The original “King Kong” didn’t make any bones about it – Kong was a beast, a truly terrifying monster. The 1976 and 2005 remakes did what they could to make Kong more sympathetic, perhaps reflecting a more enlightened view of animal rights. Where “King Kong Lives” stumbles is by being much too far in Kong’s corner. He’s not a monster – he’s a family man, wrongly imprisoned, a persecuted minority and suffering from heart disease to boot. The real monsters, as so often happens, are man, and there are already way too many movies about them. Long scenes of Kong and Lady Kong trying to play house in the wilds of Georgia try to inject some emotional heft but ends up looking like outtakes from “The Banana Splits.”

In addition to giving over so much of its running time to monkey melodrama, “King Kong Lives” handles its human relationships no more effectively. Hamilton and her hunter beau have nothing in common until he suddenly changes his entire attitude about profiting off the apes and tags along with her to rescue Kong. Then it’s about 10 minutes until they’re sharing a sleeping bag. It’s actually the second unearned relationship this hunter character has with a female in the movie, as Lady Kong develops a bond with him despite the fact that he gassed her and dragged her away from her home to forcibly donate her blood.

It’s strange to say that the main problem with a giant monster movie is that the relationships aren’t believable, but “King Kong Lives” doesn’t give you much else to talk about. Transplanting Kong from New York City into the nondescript American Southeast means there isn’t much for Mr. and Mrs. Kong to do. It’s worth noting that Kong’s rival from across the Pacific, Godzilla, went through a similar phase in his career when he stopped stomping on Tokyo and fought his enemies in the middle of a big empty field. The cost of living is cheaper in the suburbs, even when you’re a giant monster.

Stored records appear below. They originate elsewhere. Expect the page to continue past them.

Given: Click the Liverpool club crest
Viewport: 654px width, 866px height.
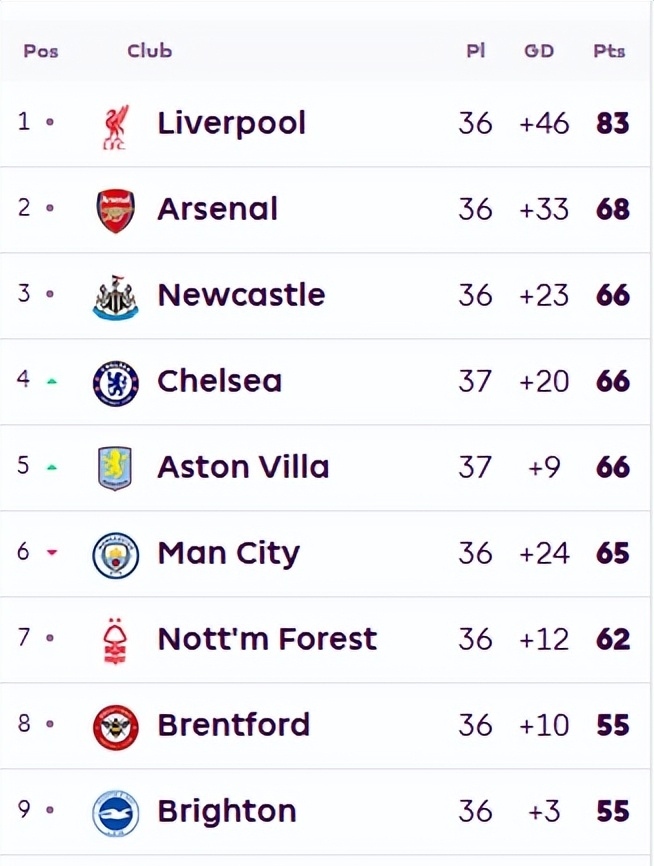Looking at the screenshot, I should 115,126.

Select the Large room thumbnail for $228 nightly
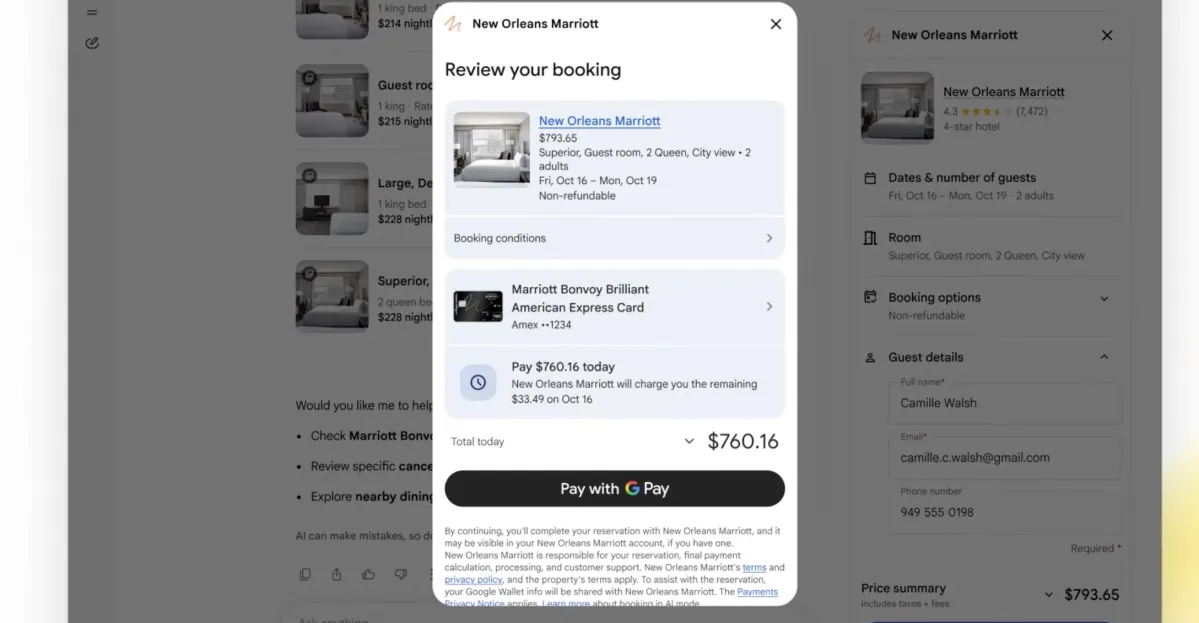[332, 199]

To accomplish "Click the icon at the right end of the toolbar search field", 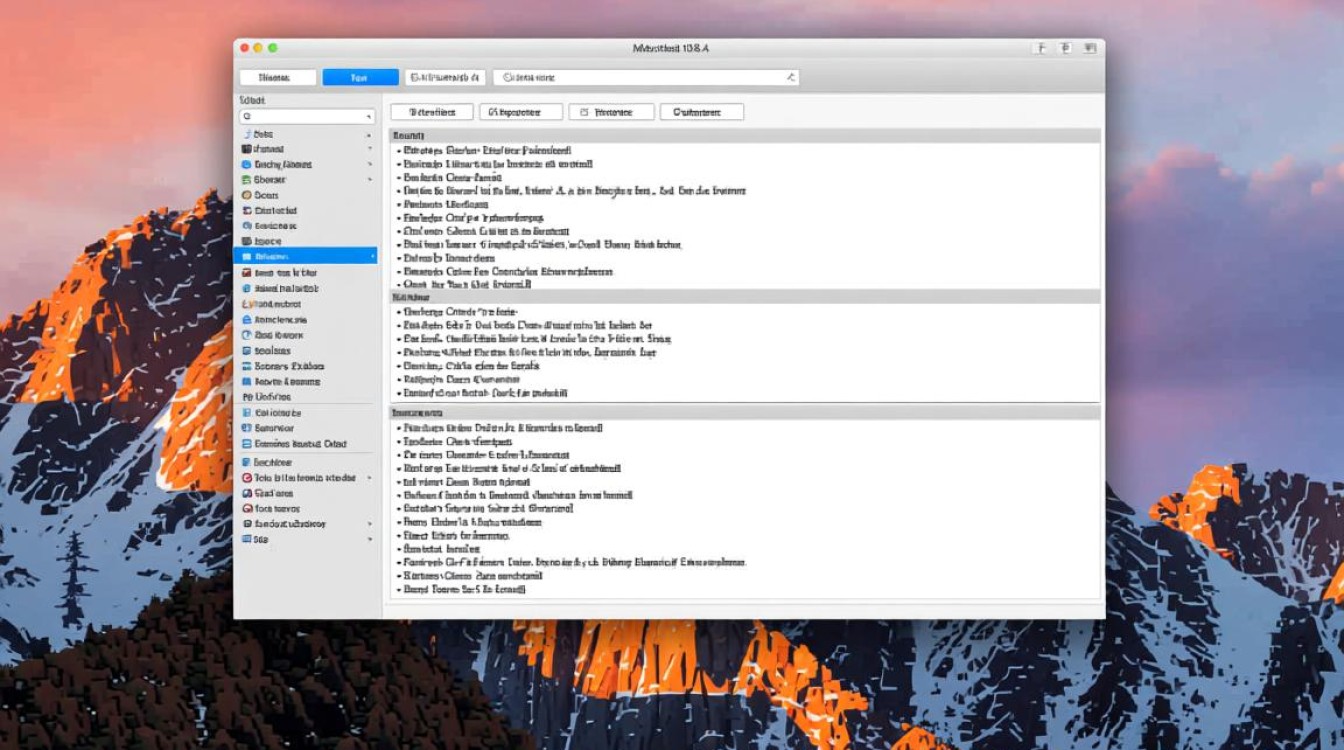I will pyautogui.click(x=790, y=77).
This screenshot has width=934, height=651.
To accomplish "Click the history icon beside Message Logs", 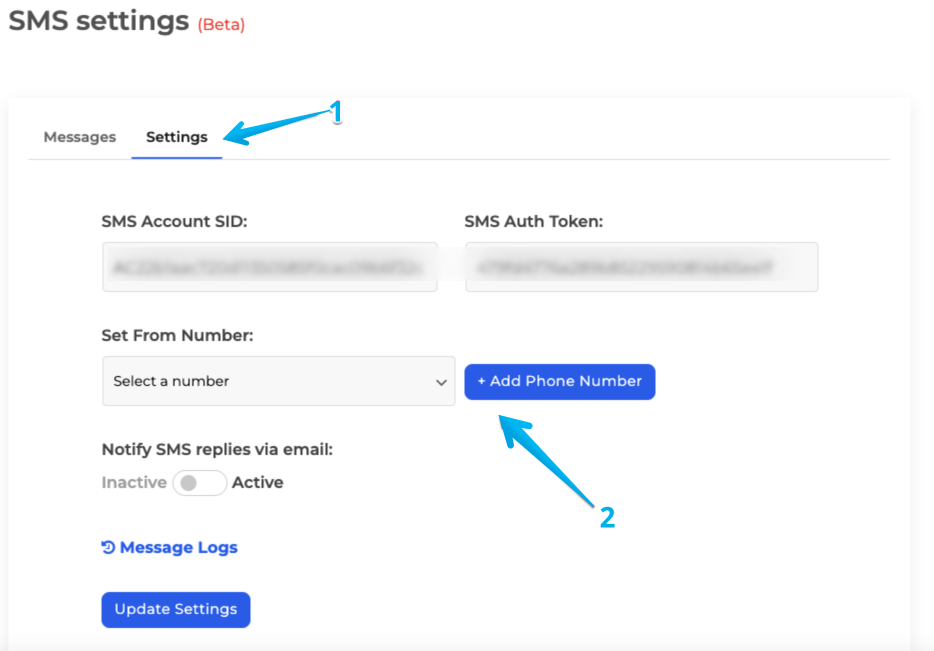I will coord(109,547).
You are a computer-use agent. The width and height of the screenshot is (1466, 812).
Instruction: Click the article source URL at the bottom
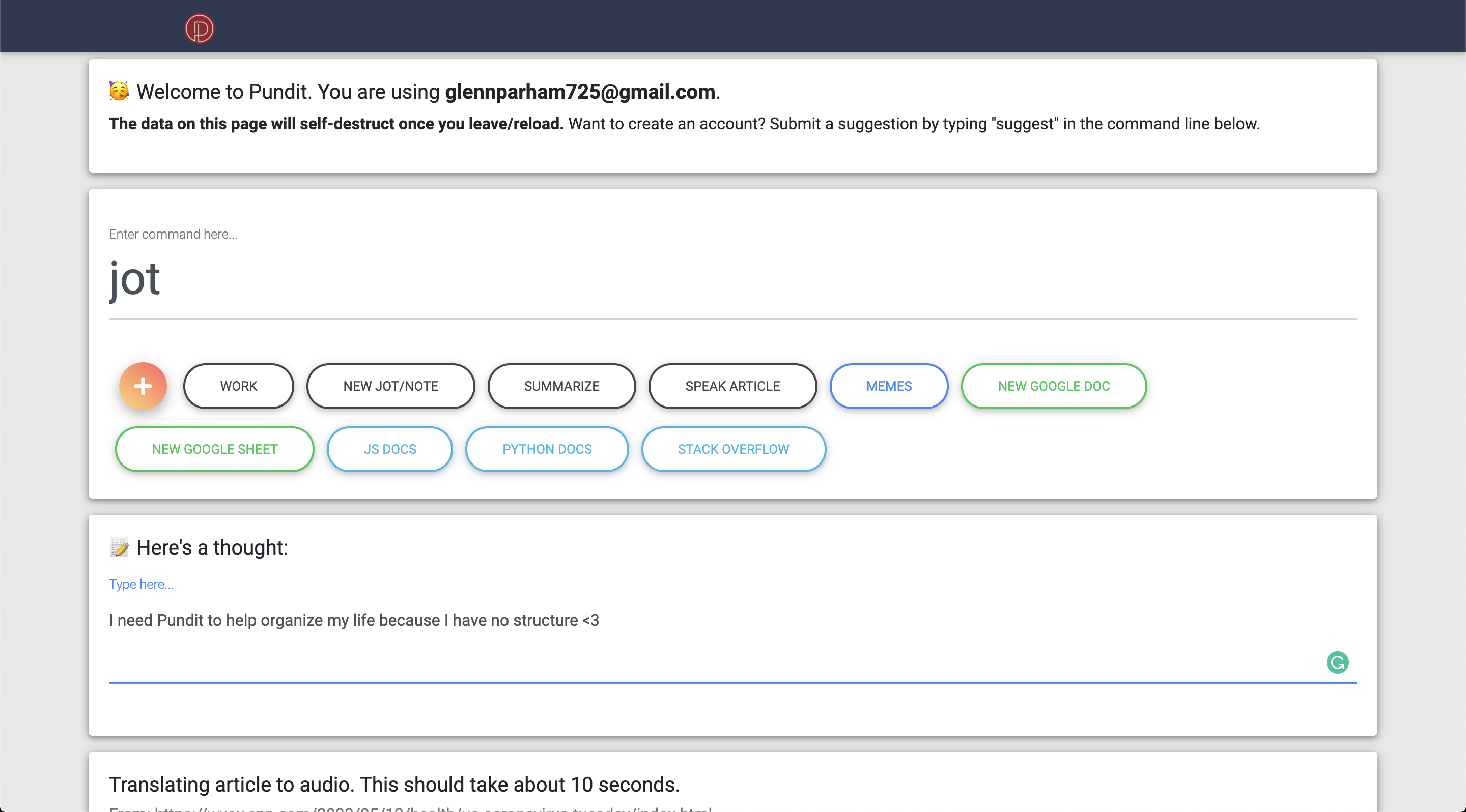[x=409, y=810]
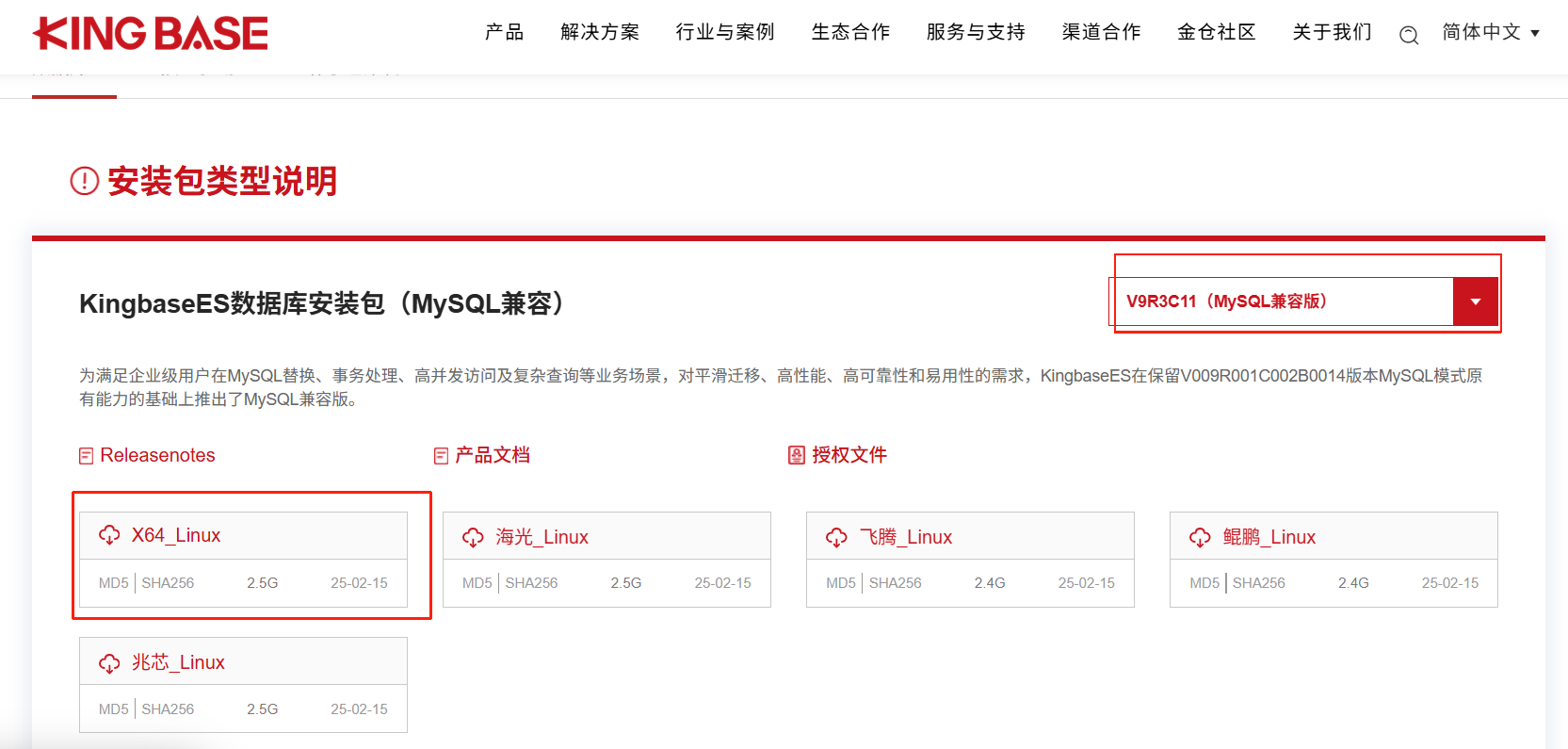
Task: Open SHA256 checksum link for 海光_Linux
Action: coord(531,583)
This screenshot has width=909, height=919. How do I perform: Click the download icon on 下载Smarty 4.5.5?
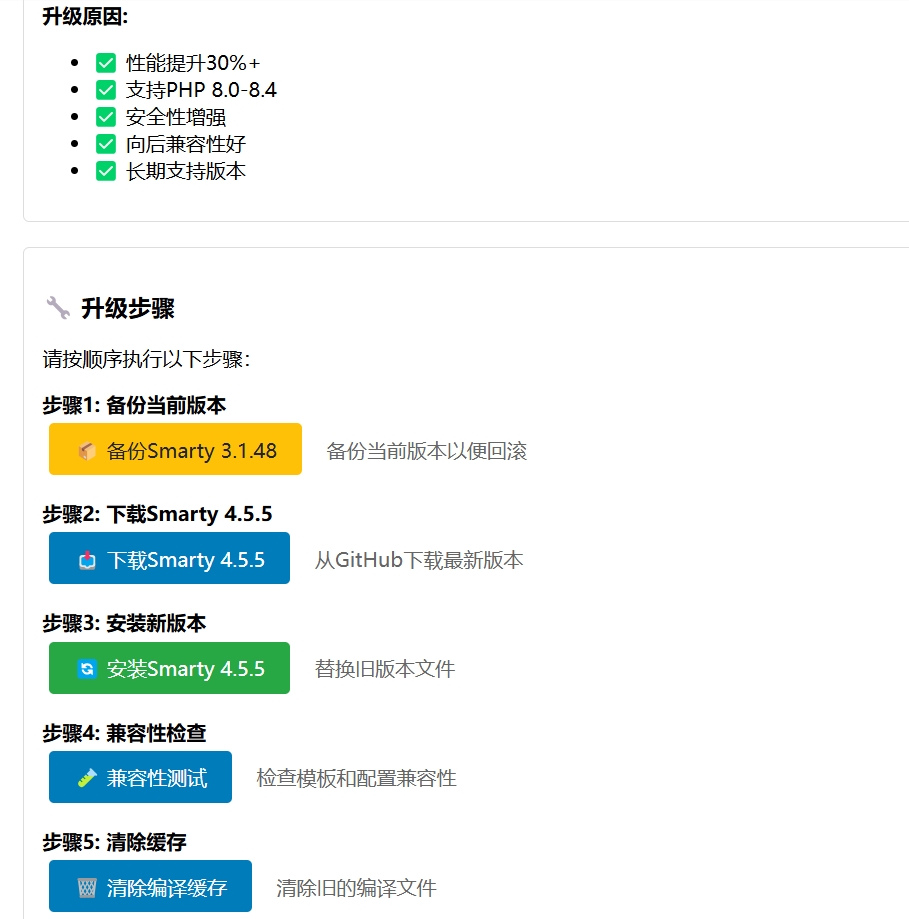click(x=87, y=560)
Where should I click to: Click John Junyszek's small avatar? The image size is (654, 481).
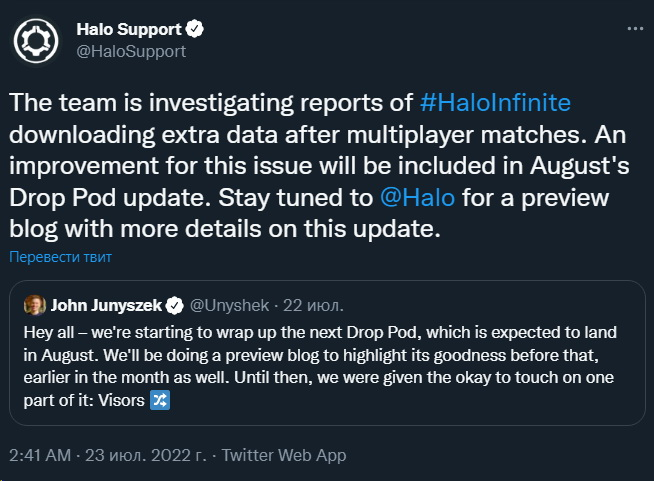[34, 304]
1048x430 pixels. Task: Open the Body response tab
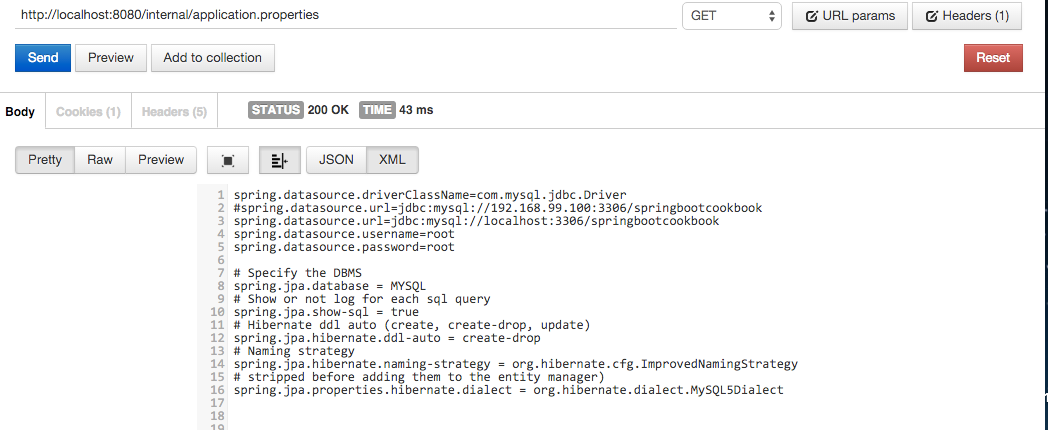click(20, 112)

Every Kong dies, but not every Kong truly lives. That’s the problem with “King Kong Lives” – so much effort goes into making Kong sympathetic that one of the movie’s greatest monsters is reduced to a mopey, hobbled mess. The story of once-great man who struggles to overcome a chronic disease and overwhelming odds to be a good husband and father is a winning formula for Nicolas Sparks, perhaps, but not the Eighth Wonder of the World.